Untuk aktivitas di luar rumah, pilihlah aktivitas luar rumah yang dapat memenuhi keinginan anak untuk bergerak, seperti bermain di taman, berenang, atau aktivitas fisik lainnya. Saat berada di luar rumah, selalu perhatikan anak dengan cermat agar tidak berlari ke tengah jalan atau menghilang dari pandangan Anda.

Untuk cara belajar, anak dengan gaya belajar kinestetis lebih suka belajar dengan mempraktikkan langsung hal-hal yang dipelajarinya. Oleh karena itu, gunakanlah alat peraga atau ajarkanlah anak dengan langsung mempraktikkannya. Misalnya saat anak sedang belajar matematika, gunakan mainan-mainan berbentuk angka atau benda-benda yang dapat dipegang oleh anak. Saat Anda sedang mengajarkan anak untuk membaca doa atau melakukan ibadah, maka ajaklah ia untuk langsung mempraktikkan hal tersebut. Berilah contoh terlebih dahulu dan biarkan anak meniru gerakan Anda.

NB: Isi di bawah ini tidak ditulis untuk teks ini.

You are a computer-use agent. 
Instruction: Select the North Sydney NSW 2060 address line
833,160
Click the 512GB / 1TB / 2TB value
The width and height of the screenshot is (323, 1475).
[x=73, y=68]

Pola Asuh untuk Anak Kinestetis

Dapat mengasuh anak dengan cara tepat sehingga ia menjadi anak yang cerdas dan bahagia tentu menjadi keinginan setiap orangtua. Untuk itu, Anda perlu memperhatikan bahwa ada beberapa faktor yang ikut memengaruhi perkembangan anak.

Ada faktor nature yang sudah dari sananya dan sulit untuk diubah, misalnya bentuk tubuh, usia, dan lainnya. Ada pula faktor nurture yang berasal dari lingkungan, berupa pemberian nutrisi, stimulasi, pola asuh, dan lainnya.  Di faktor kedua ini, Anda dapat berperan untuk membentuk anak berperilaku cerdas.

Salah satu faktor nurture adalah pola asuh, yakni gaya pengasuhan tertentu yang konsisten digunakan oleh orangtua kepada anaknya. Terdapat empat jenis pola asuh yakni authoritarian (otoriter), authoritative (demokratis), uninvolved (tidak terlibat), dan indulgent (permisif).

Keempat pola asuh tersebut dapat diterapkan secara bergantian sesuai dengan situasi dan kondisi yang dihadapi. Ketika anak sedang mendekati bahaya, pola asuh authoritarian bisa diterapkan. Sementara saat anak sedang membuat kerajinan tangan, pola asuh indulgent lebih cocok untuk diterapkan. Ini merupakan cara yang efektif untuk menerapkan pola asuh kepada anak.

Selain itu, hal yang perlu diperhatikan dalam pola asuh anak kinestetis adalah jangan memarahi atau menghukum anak karena ia tidak bisa diam. Hal tersebut dapat memengaruhi kondisi mentalnya. Berikan pengertian kepada anak kapan mereka harus diam, seperti saat di kelas, di bioskop, di angkutan umum, atau ditempat umum lainnya agar tidak mengganggu kenyamanan orang lain.

Dengan pola asuh dan gaya belajar yang tepat, anak yang aktif dan tidak bisa diam akan tumbuh menjadi anak yang cerdas di masa mendatang.